We now have answers to the mysterious engravings in the side of Andray Blatche's hair. In the process, we may also have an answer about his current mental state. Let's just say Blatche does not seem like a very confident person right now.
What do those engravings mean? According to Blatche, they represent a rollercoaster, which is kind of what his life has become.
"It signifies my life," he said. "My life is a rollercoaster. Up and down, round and round. Everything that's going on in my life is right here right now."
"When everything goes back to normal, I'll have a straight haircut," he continued. "[But] If it keeps going the way it's going, more of my head is going to be like this, and I won't have any more room yet. Hopefully my life will get in order and I'll have a straight regular cut."
Indeed, Blatche has carved more of a maze into his hair since Wednesday. He said he'll add more to it if he has a bad game, though it was really tough to tell how serious he was. He also pointed to his eyebrow, which he apparently has shaved some hair off as well. It was a surreal few minutes, that's for sure.
Meanwhile, a few minutes earlier, Blatche's coach, Flip Saunders, addressed Blatche's recent radio interview with 106.7 The Fan, acting as reflective as I've heard him in a while. I wouldn't say Saunders defended Blatche, but I also wouldn't say he lit into him either.
"He's got the ability to do that," Saunders said, when asked about Blatche's "finesse" comments. "But there's no question that for us, we need him to be down on the block."
Saunders mentioned that all the great power forwards can do multiple things, referencing Karl Malone and, of course, his favorite, Kevin Garnett. He then said that Blatche has the capability to be a low-post player, but with him, it's a matter of figuring out what's working at a certain time.
"Your greatest strength can be your greatest weakness if you can't control it," Saunders said. "One of his strengths is his ability to shoot it perimeter wise, but at 6'11'' 275, you also have the strength to go inside. You want to be able to do that too."
"A lot of times, his perception is when he pops out to that left wing, his efficiency there is about 15 percent," he continued. "That's not good. You want to go with statistics and what they give you."
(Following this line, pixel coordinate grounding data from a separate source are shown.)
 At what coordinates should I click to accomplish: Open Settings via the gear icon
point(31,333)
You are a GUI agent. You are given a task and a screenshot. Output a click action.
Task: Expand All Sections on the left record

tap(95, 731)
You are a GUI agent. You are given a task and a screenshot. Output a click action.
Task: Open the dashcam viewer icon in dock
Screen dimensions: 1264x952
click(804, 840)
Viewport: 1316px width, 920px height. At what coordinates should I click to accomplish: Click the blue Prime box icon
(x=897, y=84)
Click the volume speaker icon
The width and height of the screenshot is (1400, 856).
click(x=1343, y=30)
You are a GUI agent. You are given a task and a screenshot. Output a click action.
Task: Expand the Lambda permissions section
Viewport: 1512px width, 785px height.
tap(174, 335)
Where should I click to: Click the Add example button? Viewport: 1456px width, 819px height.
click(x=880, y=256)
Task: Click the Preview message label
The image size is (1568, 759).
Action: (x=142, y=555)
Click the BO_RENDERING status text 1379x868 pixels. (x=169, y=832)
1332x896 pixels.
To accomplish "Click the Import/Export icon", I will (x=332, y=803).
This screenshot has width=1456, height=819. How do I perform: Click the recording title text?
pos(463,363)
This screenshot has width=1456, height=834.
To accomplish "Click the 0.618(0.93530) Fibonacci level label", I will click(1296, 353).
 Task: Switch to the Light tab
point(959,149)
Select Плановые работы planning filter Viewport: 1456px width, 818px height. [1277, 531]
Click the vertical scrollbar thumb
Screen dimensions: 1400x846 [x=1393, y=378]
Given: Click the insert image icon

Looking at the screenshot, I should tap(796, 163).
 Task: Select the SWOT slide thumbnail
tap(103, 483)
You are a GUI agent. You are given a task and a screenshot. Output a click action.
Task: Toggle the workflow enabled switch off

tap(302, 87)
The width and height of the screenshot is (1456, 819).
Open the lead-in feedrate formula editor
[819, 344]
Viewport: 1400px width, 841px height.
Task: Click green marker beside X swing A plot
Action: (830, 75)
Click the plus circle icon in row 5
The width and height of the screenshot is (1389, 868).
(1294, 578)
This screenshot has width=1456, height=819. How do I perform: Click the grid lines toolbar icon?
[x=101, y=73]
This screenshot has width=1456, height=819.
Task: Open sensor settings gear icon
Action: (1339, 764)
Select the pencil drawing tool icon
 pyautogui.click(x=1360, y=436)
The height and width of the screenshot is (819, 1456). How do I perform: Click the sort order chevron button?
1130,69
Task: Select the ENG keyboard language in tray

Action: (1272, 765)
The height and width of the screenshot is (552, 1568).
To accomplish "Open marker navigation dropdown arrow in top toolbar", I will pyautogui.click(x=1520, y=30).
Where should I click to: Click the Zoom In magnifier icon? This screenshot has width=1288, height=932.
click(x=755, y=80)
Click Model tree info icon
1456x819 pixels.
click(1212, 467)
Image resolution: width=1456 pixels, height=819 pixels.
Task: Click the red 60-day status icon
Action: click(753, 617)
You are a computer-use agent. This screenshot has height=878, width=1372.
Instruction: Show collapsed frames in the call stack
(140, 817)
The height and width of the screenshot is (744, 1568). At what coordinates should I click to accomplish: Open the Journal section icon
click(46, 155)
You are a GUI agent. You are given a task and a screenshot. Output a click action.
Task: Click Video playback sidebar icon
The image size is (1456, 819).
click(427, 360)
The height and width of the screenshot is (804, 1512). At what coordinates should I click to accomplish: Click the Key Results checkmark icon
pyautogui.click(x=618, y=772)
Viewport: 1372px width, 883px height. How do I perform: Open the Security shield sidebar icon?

Saunders defended Blatche's defensive effort, noting solid performances against Luis Scola and David West and saying that the entire team, not just Blatche, suffered a breakdown against the 76ers. Then, he summed up the whole issue succinctly.
"We're asking him to do a lot, but when you sign up to be the main guy, you're asked to do a lot. You're asked to perform defensively, and you're asked to perform offensively. That's what goes with being a go-to type player, and that's what we envision him being. That's why we did the things that we did."
A few minutes later, Blatche was in the locker room cracking jokes and speaking up. He kept repeating the phrase "story of my life, man" when asked more about his haircut, and joked that JaVale McGee should bite a hot dog out of the net instead of a piece of paper, like he did the other day.
But he also had one last message, one that felt like he was trying to pump himself up and boost his own confidence rather than project that confidence on me and everyone else there.
"I think today is going to be the last day. I really believe so," he said. "I've been coming in early getting some shots up, so I think today is going to be my coming out game. I think I'll be really good today."
"I think you might catch me doing a dunk or two," he joked. "Then, maybe we'll put Dray in the dunk contest."